Entries taken from a collection:
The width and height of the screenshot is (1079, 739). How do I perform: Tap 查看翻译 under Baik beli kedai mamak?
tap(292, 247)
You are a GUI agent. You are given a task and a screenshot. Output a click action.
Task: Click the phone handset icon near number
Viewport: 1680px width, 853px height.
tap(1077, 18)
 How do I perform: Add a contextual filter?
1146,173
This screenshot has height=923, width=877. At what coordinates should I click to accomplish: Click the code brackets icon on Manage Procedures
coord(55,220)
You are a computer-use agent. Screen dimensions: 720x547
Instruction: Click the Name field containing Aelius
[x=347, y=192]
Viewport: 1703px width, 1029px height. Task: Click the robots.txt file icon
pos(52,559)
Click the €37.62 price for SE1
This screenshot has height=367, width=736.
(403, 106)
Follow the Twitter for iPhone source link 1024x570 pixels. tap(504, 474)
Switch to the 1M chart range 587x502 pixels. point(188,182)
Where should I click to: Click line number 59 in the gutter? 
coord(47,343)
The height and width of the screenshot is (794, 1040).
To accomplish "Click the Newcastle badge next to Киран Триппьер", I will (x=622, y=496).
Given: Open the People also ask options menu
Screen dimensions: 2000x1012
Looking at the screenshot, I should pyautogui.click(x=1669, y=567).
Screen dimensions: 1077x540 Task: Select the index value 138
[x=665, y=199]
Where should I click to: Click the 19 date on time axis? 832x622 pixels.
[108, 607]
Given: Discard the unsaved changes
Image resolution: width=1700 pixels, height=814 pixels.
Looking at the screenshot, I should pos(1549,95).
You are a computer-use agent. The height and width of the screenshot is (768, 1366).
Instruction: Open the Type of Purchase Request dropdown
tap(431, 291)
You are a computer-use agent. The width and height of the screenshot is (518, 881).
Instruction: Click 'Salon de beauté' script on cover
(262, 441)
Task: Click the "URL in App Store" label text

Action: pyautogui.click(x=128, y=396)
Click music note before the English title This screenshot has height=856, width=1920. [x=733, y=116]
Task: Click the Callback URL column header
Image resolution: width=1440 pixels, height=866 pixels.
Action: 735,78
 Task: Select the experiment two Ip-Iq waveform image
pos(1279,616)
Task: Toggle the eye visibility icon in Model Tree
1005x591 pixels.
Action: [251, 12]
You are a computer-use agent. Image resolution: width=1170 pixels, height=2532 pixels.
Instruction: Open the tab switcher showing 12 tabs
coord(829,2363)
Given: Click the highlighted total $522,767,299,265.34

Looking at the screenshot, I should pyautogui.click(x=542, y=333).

=== What the task asks ===
Word for word, write out all of the data above.

=== Result of this task ===
The width and height of the screenshot is (1079, 739). How do I perform: Tap 查看翻译 under Baik beli kedai mamak?
tap(292, 247)
You are a GUI agent. You are given a task and a screenshot. Output a click action.
Task: Click the phone handset icon near number
Viewport: 1680px width, 853px height.
tap(1077, 18)
 How do I perform: Add a contextual filter?
1146,173
This screenshot has height=923, width=877. At what coordinates should I click to accomplish: Click the code brackets icon on Manage Procedures
coord(55,220)
You are a computer-use agent. Screen dimensions: 720x547
Instruction: Click the Name field containing Aelius
[x=347, y=192]
Viewport: 1703px width, 1029px height. Task: Click the robots.txt file icon
pos(52,559)
Click the €37.62 price for SE1
This screenshot has height=367, width=736.
(403, 106)
Follow the Twitter for iPhone source link 1024x570 pixels. tap(504, 474)
Switch to the 1M chart range 587x502 pixels. point(188,182)
Where should I click to: Click line number 59 in the gutter? 
coord(47,343)
The height and width of the screenshot is (794, 1040).
To accomplish "Click the Newcastle badge next to Киран Триппьер", I will (x=622, y=496).
Given: Open the People also ask options menu
Screen dimensions: 2000x1012
Looking at the screenshot, I should pyautogui.click(x=1669, y=567).
Screen dimensions: 1077x540 Task: Select the index value 138
[x=665, y=199]
Where should I click to: Click the 19 date on time axis? 832x622 pixels.
[108, 607]
Given: Discard the unsaved changes
Image resolution: width=1700 pixels, height=814 pixels.
Looking at the screenshot, I should pos(1549,95).
You are a computer-use agent. The height and width of the screenshot is (768, 1366).
Instruction: Open the Type of Purchase Request dropdown
tap(431, 291)
You are a computer-use agent. The width and height of the screenshot is (518, 881).
Instruction: Click 'Salon de beauté' script on cover
(262, 441)
Task: Click the "URL in App Store" label text

Action: pyautogui.click(x=128, y=396)
Click music note before the English title This screenshot has height=856, width=1920. [x=733, y=116]
Task: Click the Callback URL column header
Image resolution: width=1440 pixels, height=866 pixels.
Action: 735,78
 Task: Select the experiment two Ip-Iq waveform image
pos(1279,616)
Task: Toggle the eye visibility icon in Model Tree
1005x591 pixels.
Action: [251, 12]
You are a computer-use agent. Image resolution: width=1170 pixels, height=2532 pixels.
Instruction: Open the tab switcher showing 12 tabs
coord(829,2363)
Given: Click the highlighted total $522,767,299,265.34

Looking at the screenshot, I should pyautogui.click(x=542, y=333).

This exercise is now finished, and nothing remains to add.